▶ _READING TEXT_

** begin **

The other precious metals were mixed for the day and week. Silver dropped 0.5% to close the week down 2.9%. Platinum slid 0.3% today and 1.8% this week. Outlier palladium picked up 1% but still finished the week 1.4% lower.

At the Comex close: June gold dipped 10 cents to $1,204; July silver fell 8 cents to $17.05; July platinum lost $3.70 to $1,148.60; and June palladium picked up $7.90 to $784 an ounce.




May 21: Gold dips 0.4% on rising risk appetite

Source: Bill Musgrave, American Gold Exchange

Austin -- Gold dipped 0.4% to close above $1,204 as upbeat U.S. data and the prospect of a delayed rate hike nudged investors toward equities, reducing safe-haven demand.

The Conference Board's index of leading economic indicators rose 0.7% in April, the most since last July, signaling modest improvement after the first-quarter's dismal 0.2% growth. The Labor Department reported jobless claims hovered near a 15-year low last week despite rising by 10,000. And sales prices of existing homes jumped nearly 9% in April, year-over-year, suggesting strong demand in the crucial housing sector.

Combined with yesterday's Fed minutes, which revealed a growing consensus among members not to raise interest rates in June, the data helped spur a modicum of risk appetite, lifting the S&P 500 by 0.2% and the Global Dow by 0.3%.

Two subdued May reports were largely ignored by the market. Manufacturing in the Philly Fed region grew more slowly and Markit's flash PMI fell slightly.

The other precious metals were mostly lower, with platinum and palladium sliding 0.4% and 0.1% while outlier silver added 0.1%.

At the Comex close: June gold dipped $4.60 to $1,204.10; July silver added 2 cents to $17.13; July platinum slid $4.60 to $1,152.30; and June palladium declined by 75 cents to $776.10 an ounce.

** end **

▶ _WRITTEN TASKS_
1. In the gold market report, how much did the Conference Board's index of leading economic indicators rise in April?
2. Carry on the gold market report from the point where it ends.

▶ _GIVEN DATA_

** begin **

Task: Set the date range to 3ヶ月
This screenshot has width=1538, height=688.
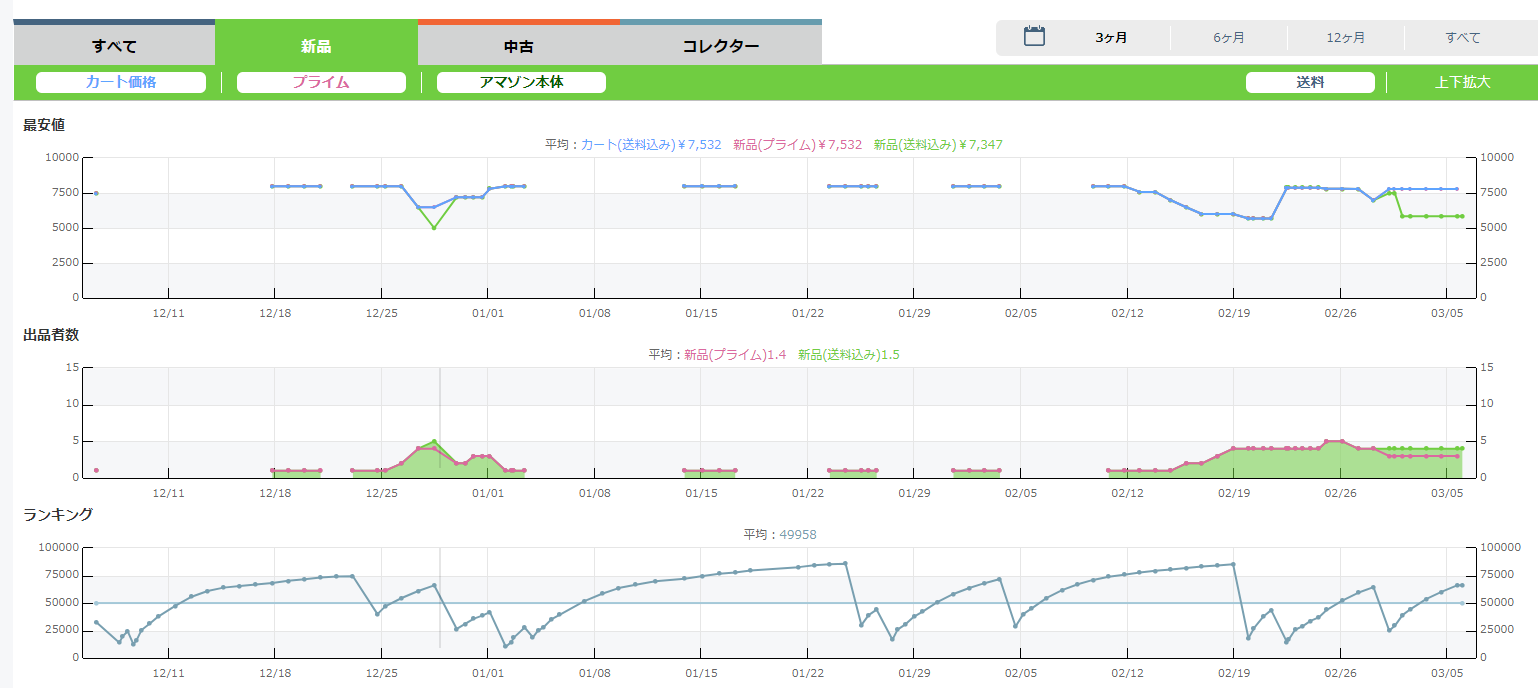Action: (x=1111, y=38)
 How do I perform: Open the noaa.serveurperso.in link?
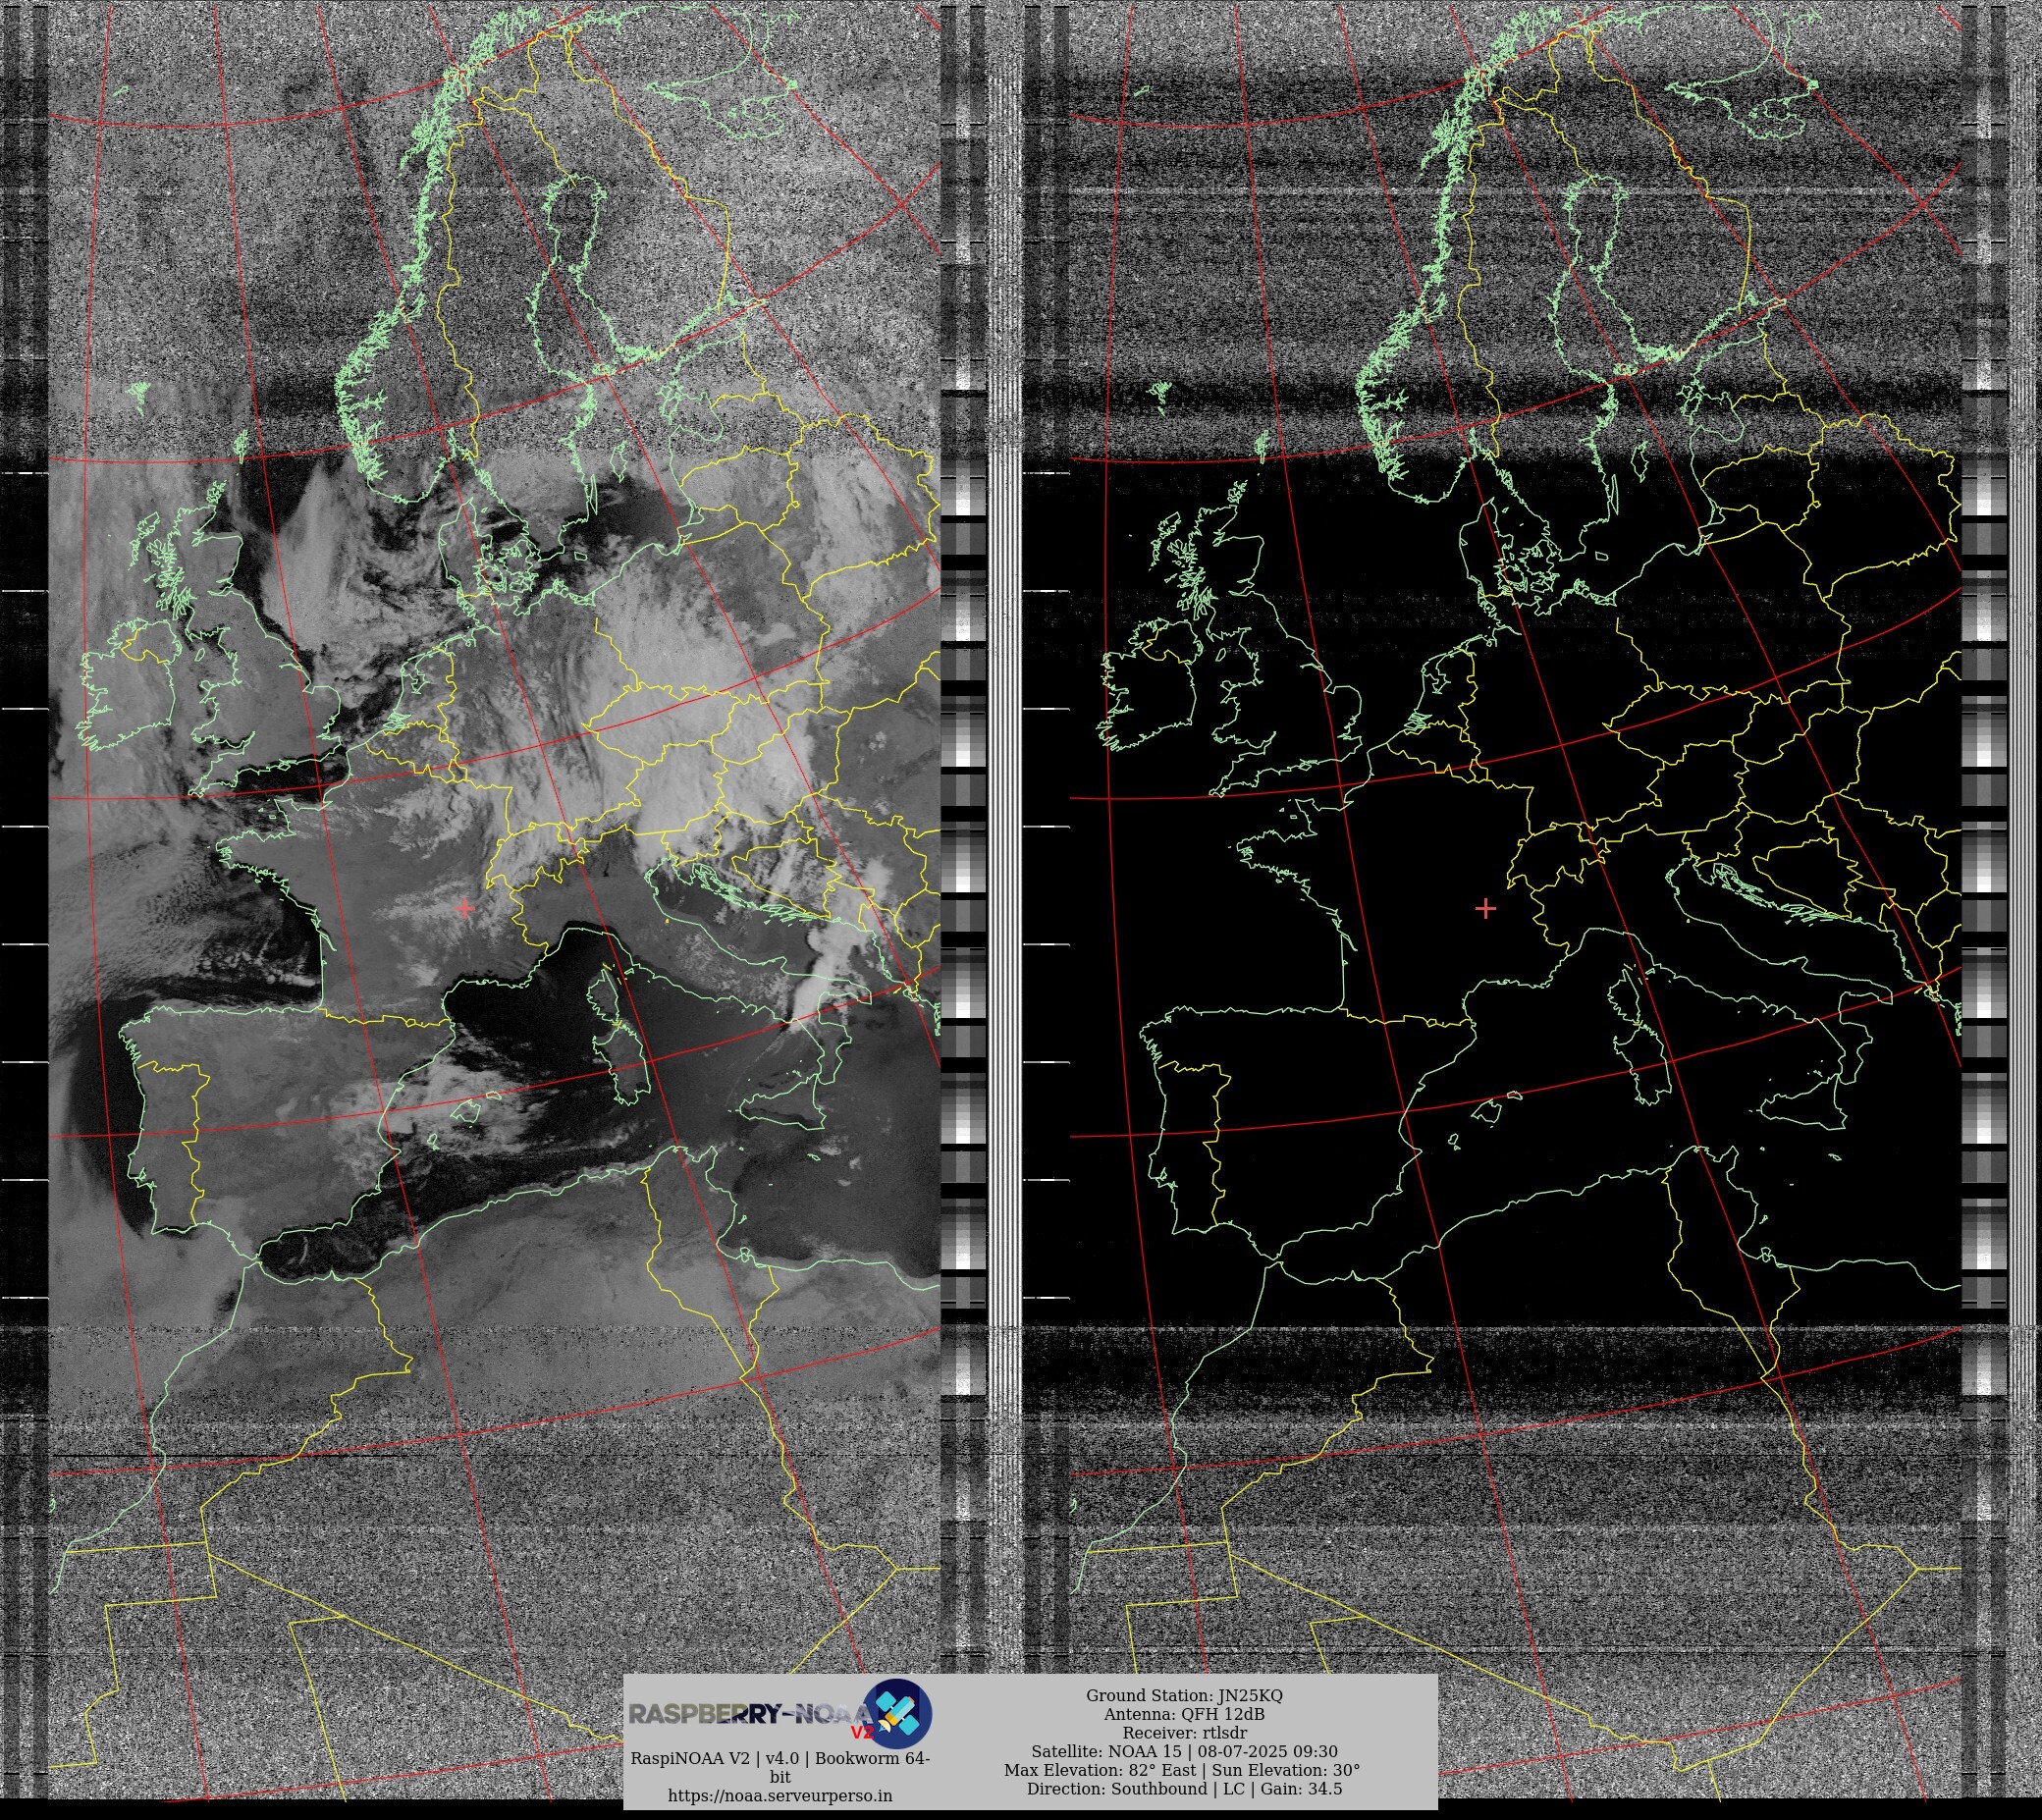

** end **

▶ _ANSWERS FOR THIS EXERCISE_
1. It rose 0.7%.

2.
May 20: Gold adds to gains after Fed minutes

Source: Bill Musgrave, American Gold Exchange

Washington -- Gold rose 0.2% to close regular trading at just under $1,209, then doubled that gain in electronic trade, rising as high as $1,211, after the release of minutes from the last FOMC meeting signaled a disinclination to raise interest rates in June.

The transcript from the April meeting, released after the Comex close, revealed a growing consensus within the Fed that the economy is still too weak to raise rates. While reserving the option for a June hike, "many participants . . . thought it unlikely that the data available in June would provide sufficient confirmation" that the criteria for a hike had been met.

One month earlier, "several members" were advocating for a June hike. But moribund 0.2% growth in Q1 and a series of weak economic reports in Q2 have all but silenced that call. Some participants are even questioning "whether the Committee was providing sufficient accommodation at the present time" to promote recovery. Economic worries in Greece and China were mentioned as additional reasons to delay "policy firming in the near future."

The dollar gained early in the session on safe-haven inflows after Greece warned that it is likely to miss a 300 million euro debt payment in June unless more aid is forthcoming from EU lenders. Some of those gains evaporated after the minutes' release. An earlier hike would support the greenback in forex trading against rival currencies, which would pressure gold and other commodities denominated in it for international trade by making them more expensive for buyers overseas.

The other precious metals tracked higher with gold during and after the session. Silver gained more than 0.5% while platinum picked up 0.6% and palladium nearly 0.4%.

At the Comex close: June gold rose $2 to $1,208.70; July silver gained 4.2 cents to $17.11; July platinum picked up $6, to $1,156.90; and June palladium added $1.70, to $776.85 an ounce.




May 19: Gold falls 1.7% on dollar, ECB easing

Source: Bill Musgrave, American Gold Exchange

Austin -- Gold fell 1.7% to close at $1,206, ending its longest winning streak since early March, as the dollar surged after the European Central Bank signaled that it may accelerate monetary easing. Coming off a three-month high above $1,227, gold was ripe for profit-taking as traders position for this week's releases of new CPI data and the recent FOMC minutes, both of which could suggest the direction of U.S. monetary policy.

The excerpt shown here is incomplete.